I Always Find You
John Ajvide Lindqvist
John moves into a basement apartment to prepare to enter a competition of magicians and get away from his mother. Instead he finds himself adrift and poor in a city that doesn’t care about him, with people who are indifferent to everything. Except maybe whatever is hiding in the laundry room.
Who always finds John? Is it the guy calling him and asking for Sigge? What does that even mean? Does Sigge mean a particular word in Swedish? Is it actually important that John is a magician? Or would like to be one? Does anything matter? I think the answer is no.
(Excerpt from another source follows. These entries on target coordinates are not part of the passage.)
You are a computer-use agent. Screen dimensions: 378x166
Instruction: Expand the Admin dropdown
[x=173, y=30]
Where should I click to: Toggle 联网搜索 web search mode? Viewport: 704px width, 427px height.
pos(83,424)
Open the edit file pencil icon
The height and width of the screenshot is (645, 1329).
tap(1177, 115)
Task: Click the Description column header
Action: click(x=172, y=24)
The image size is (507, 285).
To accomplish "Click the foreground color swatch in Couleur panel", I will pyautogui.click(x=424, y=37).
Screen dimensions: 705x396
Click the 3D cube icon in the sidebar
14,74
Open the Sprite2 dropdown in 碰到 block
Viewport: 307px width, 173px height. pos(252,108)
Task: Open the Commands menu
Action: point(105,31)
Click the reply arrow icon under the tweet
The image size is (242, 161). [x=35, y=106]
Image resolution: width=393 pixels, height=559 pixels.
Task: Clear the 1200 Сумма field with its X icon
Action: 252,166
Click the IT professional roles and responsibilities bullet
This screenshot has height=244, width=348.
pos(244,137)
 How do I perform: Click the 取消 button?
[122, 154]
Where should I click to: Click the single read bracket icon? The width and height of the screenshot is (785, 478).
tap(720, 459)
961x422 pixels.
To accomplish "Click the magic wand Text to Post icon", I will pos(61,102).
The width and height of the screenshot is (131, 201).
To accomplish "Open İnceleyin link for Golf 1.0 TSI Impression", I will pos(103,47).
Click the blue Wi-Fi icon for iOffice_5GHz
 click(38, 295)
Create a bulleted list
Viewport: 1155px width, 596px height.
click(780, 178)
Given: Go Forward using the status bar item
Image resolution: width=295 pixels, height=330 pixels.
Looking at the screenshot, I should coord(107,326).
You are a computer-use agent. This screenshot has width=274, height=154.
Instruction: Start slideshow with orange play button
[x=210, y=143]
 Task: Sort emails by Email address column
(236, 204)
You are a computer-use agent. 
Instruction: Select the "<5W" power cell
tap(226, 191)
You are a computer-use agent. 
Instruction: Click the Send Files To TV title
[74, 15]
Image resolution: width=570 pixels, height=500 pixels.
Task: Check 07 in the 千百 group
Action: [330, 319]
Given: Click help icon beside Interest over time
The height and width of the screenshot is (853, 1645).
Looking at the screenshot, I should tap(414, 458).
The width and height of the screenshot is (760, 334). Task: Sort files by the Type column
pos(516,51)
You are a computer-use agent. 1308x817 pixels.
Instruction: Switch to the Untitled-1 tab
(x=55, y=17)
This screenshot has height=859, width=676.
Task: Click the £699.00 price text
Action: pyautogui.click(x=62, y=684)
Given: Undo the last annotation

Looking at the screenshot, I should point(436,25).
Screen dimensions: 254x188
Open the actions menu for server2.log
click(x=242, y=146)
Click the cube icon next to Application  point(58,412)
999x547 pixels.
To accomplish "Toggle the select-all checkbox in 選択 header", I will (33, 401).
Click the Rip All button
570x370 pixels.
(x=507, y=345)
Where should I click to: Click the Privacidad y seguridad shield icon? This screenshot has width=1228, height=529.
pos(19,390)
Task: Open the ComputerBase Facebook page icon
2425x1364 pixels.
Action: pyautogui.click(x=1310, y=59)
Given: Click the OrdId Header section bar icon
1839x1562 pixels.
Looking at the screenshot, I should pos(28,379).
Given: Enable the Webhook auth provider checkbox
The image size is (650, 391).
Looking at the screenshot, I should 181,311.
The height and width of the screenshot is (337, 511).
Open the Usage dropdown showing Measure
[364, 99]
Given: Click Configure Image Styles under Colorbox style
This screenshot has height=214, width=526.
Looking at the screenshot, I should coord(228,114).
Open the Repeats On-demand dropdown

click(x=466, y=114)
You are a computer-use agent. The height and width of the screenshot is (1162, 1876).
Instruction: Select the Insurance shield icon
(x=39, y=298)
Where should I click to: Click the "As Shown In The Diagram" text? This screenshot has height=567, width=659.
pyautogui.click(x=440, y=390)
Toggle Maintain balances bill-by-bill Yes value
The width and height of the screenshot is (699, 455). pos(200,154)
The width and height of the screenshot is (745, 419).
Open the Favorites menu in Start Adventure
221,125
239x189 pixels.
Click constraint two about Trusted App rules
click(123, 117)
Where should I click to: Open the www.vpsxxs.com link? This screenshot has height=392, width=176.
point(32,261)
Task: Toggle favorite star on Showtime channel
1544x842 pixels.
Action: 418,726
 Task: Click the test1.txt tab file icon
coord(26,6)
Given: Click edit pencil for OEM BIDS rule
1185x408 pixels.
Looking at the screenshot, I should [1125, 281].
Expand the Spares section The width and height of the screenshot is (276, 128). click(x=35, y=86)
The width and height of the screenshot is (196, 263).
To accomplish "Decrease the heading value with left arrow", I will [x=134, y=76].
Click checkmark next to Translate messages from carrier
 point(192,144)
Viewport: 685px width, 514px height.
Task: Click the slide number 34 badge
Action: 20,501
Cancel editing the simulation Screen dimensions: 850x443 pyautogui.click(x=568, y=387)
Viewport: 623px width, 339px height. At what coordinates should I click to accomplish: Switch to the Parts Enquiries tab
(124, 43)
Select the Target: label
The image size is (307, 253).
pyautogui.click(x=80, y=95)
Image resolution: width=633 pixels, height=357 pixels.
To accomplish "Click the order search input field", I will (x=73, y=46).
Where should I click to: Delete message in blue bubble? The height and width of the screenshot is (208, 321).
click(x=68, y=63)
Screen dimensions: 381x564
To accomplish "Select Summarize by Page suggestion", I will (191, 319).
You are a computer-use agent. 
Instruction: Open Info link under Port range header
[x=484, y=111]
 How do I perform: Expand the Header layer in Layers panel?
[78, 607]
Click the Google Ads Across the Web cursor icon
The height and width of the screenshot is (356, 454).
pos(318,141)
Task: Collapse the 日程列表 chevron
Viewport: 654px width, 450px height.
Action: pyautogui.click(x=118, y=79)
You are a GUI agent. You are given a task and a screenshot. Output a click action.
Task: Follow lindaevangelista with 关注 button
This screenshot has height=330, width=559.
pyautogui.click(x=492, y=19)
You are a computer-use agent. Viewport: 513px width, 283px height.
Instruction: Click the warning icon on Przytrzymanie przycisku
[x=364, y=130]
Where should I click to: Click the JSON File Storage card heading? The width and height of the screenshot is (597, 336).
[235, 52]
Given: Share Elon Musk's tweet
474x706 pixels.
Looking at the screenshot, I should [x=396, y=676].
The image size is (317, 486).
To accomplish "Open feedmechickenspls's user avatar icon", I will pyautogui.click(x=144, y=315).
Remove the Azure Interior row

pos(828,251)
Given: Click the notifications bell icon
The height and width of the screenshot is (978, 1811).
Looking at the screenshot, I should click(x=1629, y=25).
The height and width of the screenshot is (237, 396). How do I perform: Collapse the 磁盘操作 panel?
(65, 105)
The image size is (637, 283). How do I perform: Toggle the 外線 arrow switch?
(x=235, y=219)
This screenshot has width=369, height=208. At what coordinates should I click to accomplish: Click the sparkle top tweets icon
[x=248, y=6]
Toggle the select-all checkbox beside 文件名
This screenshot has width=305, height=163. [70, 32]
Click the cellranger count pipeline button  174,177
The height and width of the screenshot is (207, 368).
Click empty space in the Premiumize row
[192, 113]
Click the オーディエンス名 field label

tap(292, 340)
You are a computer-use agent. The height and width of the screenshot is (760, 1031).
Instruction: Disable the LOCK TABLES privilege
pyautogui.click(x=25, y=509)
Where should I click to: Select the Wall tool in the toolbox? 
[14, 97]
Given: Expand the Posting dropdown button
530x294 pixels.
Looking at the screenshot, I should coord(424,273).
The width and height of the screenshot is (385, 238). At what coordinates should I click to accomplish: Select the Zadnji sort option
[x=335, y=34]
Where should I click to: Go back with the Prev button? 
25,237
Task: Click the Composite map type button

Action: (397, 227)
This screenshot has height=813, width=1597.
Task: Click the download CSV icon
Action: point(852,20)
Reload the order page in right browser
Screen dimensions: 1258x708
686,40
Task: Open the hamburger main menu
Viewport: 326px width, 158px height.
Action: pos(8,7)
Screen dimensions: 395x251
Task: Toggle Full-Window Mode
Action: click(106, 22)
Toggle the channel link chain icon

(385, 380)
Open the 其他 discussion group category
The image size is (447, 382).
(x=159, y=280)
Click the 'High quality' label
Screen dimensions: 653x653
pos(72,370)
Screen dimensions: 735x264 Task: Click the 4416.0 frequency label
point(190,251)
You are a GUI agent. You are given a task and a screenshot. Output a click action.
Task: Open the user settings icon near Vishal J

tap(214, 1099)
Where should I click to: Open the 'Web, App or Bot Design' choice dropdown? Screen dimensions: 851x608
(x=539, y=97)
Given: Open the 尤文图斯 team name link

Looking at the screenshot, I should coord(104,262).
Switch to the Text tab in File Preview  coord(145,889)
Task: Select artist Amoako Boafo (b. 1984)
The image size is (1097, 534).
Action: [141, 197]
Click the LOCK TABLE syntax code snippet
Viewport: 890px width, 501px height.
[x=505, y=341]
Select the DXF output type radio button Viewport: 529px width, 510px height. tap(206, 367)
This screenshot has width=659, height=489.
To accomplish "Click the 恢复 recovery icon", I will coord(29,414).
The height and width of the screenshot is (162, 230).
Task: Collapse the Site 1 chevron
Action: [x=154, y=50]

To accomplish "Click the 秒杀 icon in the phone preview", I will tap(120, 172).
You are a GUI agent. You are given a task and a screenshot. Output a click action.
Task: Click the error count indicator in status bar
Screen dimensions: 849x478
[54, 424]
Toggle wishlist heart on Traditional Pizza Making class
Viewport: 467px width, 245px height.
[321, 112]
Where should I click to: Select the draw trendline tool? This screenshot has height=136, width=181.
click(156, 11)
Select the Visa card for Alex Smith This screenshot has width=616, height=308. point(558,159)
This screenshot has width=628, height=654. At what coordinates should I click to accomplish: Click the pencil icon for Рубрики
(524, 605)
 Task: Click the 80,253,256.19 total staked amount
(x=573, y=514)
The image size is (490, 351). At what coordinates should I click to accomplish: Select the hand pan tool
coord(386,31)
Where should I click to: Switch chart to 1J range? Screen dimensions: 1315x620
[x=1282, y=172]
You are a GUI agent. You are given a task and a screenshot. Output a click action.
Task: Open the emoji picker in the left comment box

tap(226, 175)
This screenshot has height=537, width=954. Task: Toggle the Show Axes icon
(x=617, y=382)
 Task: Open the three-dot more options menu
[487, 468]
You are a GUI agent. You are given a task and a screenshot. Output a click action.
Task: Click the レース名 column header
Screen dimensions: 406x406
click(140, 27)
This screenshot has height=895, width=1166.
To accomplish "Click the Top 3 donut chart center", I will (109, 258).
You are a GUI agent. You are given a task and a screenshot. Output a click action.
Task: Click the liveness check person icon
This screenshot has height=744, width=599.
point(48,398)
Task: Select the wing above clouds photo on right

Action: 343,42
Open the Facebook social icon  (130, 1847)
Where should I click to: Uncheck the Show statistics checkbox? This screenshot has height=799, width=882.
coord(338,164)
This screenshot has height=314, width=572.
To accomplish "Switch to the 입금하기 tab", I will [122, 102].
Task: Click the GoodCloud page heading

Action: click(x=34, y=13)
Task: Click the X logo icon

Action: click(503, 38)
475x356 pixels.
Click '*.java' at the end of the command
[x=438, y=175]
Honestly, I’m not sure why I finished this novel .Was I torturing myself in some way? Hoping for a redemptive ending? It went from strange to weird, to even more strange. Maybe it’s all my fault for reading a second book in a trilogy out of context? But is it actually relevant since it’s Lindqvist pretending to be the protagonist in his novel?
Is this a horror story? I mean, I felt terrible for the child with the broken legs, but I wasn’t horrified by it. And the thing in the bathtub? That wasn’t horror. That was just a thing in the bathtub! I didn’t mind that things might come out of the Subway – because they never did. It seemed like the horror was just an excuse to let people be mean and nasty to each other.
I know that since I finished this I shouldn’t technically give it 1 star. But since I don’t know why I finished it, I’m not going to worry about it! Perhaps it would appeal to readers who love Lindqvist’s other novels? But for me, I know that I’m not going to touch anything by this author ever again if I can help it.